Fair warning: I haven’t paid a ton of attention to the whole Toyota sudden acceleration thing, so maybe this has all been discussed to death. But I keep wondering what’s really going on. If your engine is racing and you stand on the brakes, your car will stop. Right? Or, at the very least, it will certainly slow down a lot. And while I understand why you might not want to turn off the ignition, since that can lock up your steering, you can always put your car into neutral and coast to a stop. Why didn’t the drivers of runaway Toyotas do this?

Obviously panic is part of it. If my car suddenly started racing off at a hundred miles an hour, maybe I wouldn’t be thinking clearly enough to put the car into neutral. But a couple of days ago a guy in San Diego got plastered all over my TV when his Toyota went crazy and eventually had to be stopped by a CHP patrol car. Today, someone asked him about his reaction:

Sikes called 911 on Monday to report that his gas pedal was stuck and his blue 2008 Prius was speeding at 94 mph down a freeway near San Diego. A CHP officer helped bring the car to a stop, but not before two calls to police dispatchers that spanned 23 minutes.

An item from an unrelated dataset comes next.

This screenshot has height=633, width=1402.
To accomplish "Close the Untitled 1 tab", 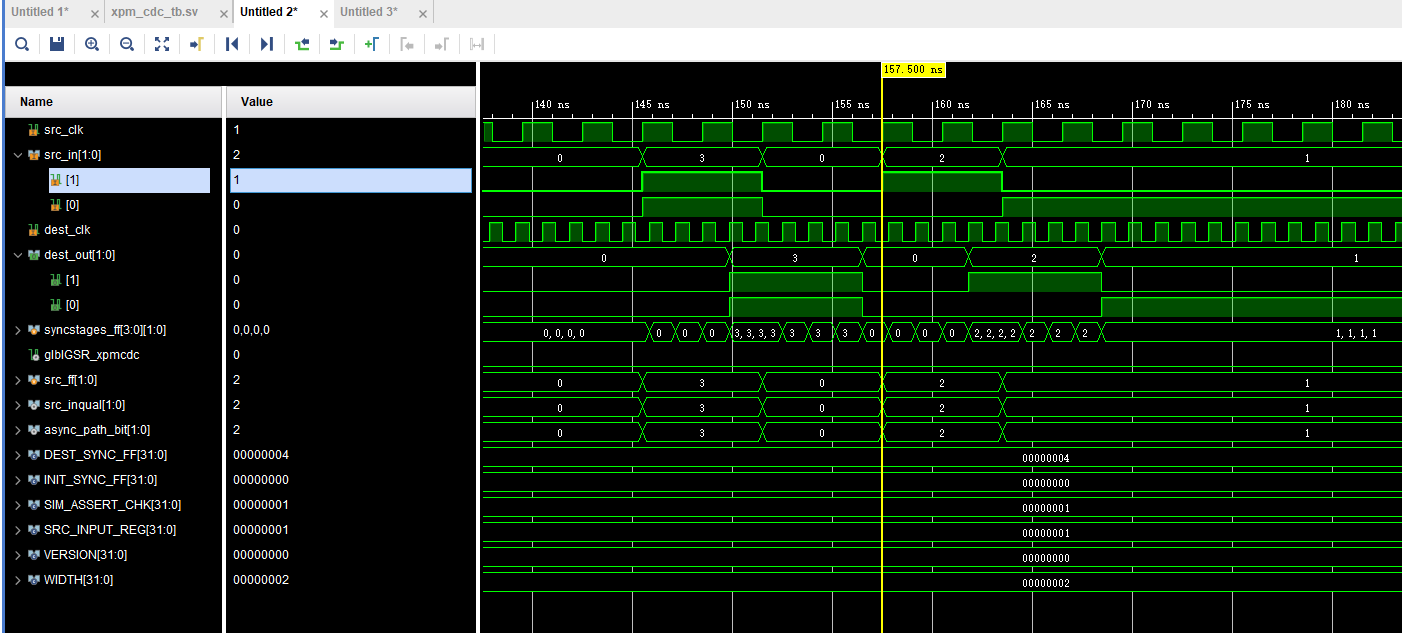I will (x=93, y=13).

Asked why he didn’t simply put his car in neutral, Sikes said: “You had to be there. I might go into reverse. I didn’t know if the car would flip. I had no idea how it would react.”

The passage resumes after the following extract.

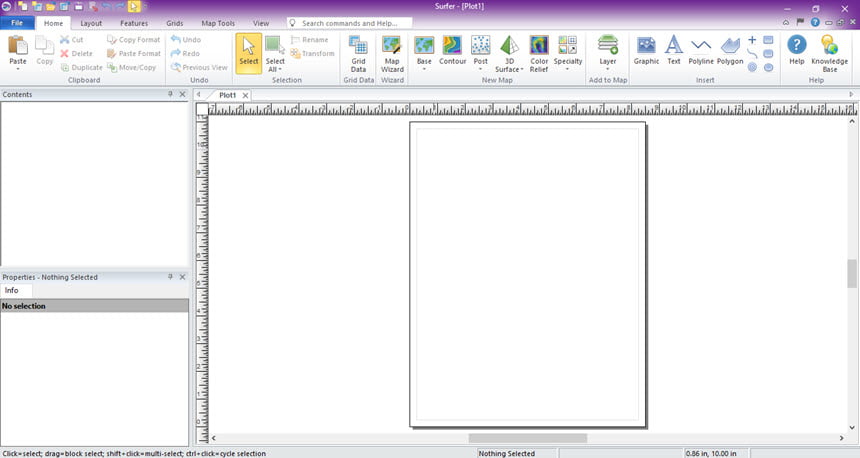Close the Plot1 document tab
Screen dimensions: 860x458
tap(245, 95)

Seriously? His car was speeding at 94 mph for 23 minutes and he was afraid to put his gearshift into neutral? Or just turn the ignition off once he got to a relatively straight portion of the freeway? The linked story gives plenty of other reasons to think this whole thing might be a hoax too.

But even for the non-hoaxsters, what’s the deal? A few seconds of panic I can understand, but your first reaction would be to jam on the brakes, and once that got you into non-heartpounding territory wouldn’t you just shift into neutral and slow to a stop? Do I only think this way because I’ve spent most of my life driving stick shifts, where neutral plays a bigger role than it does in an automatic transmission? Does this have something to do with it? What am I missing here?